In Poland, President of Ukraine Volodymyr Zelenskyy, together with world leaders and former prisoners of Auschwitz-Birkenau Nazi concentration camp, took part in events dedicated to the 80th anniversary of its liberation.
The commemoration ceremony took place at the Auschwitz-Birkenau State Museum in the Polish city of Oświęcim. It was attended by the heads and representatives of nearly 60 states and international organizations, including the King of the United Kingdom, members of the royal families of Belgium, Denmark, Spain, Luxembourg, and the Netherlands, as well as the Crown Prince of Norway and the Crown Princess of Sweden. Also present were the presidents of Poland, Austria, Bulgaria, Estonia, Italy, Latvia, Malta, Moldova, Germany, North Macedonia, Slovakia, Slovenia, Hungary, Finland, France, Czechia, Montenegro, and Switzerland; the Chairman of the Presidency of Bosnia and Herzegovina; and the prime ministers of Belgium, Ireland, Canada, Luxembourg, the Netherlands, Germany, Norway, Croatia, and Sweden. Additionally, the presidents of the European Council and the European Parliament were in attendance.

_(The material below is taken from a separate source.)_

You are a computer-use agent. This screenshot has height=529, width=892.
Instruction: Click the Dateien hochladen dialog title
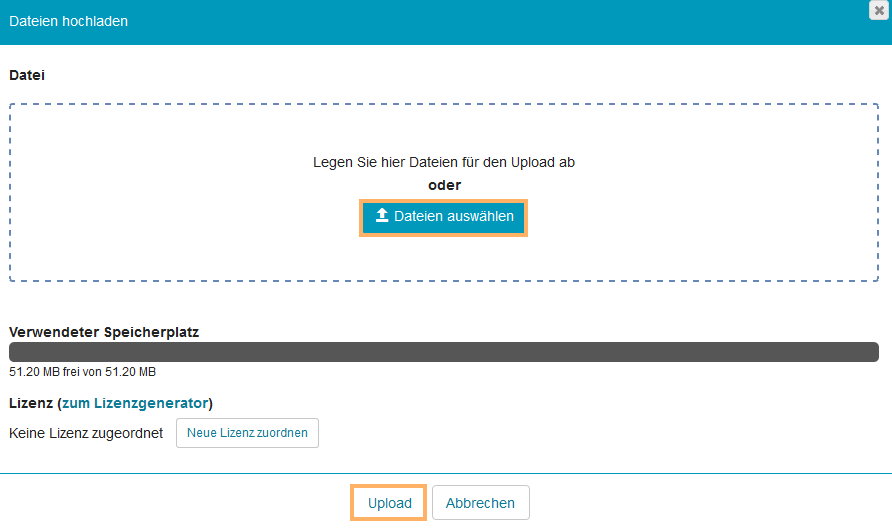68,21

The event was attended by about 50 former prisoners who managed to survive torture in one of the largest Nazi death camps.
The crimes committed by the Nazis against people on the territory of the current museum are reminded, in particular, by a freight car where SS doctors selected deported Jews and sent most of them to their deaths in gas chambers.
During World War II, over a million people perished at the Auschwitz-Birkenau concentration camp, most of them Jews. The camp was liberated on January 27, 1945, when soldiers of the 100th Lviv Division of the 1st Ukrainian Front opened the gates of the main camp.
Sixty years after the camp's liberation, the United Nations General Assembly declared January 27 as International Holocaust Remembrance Day.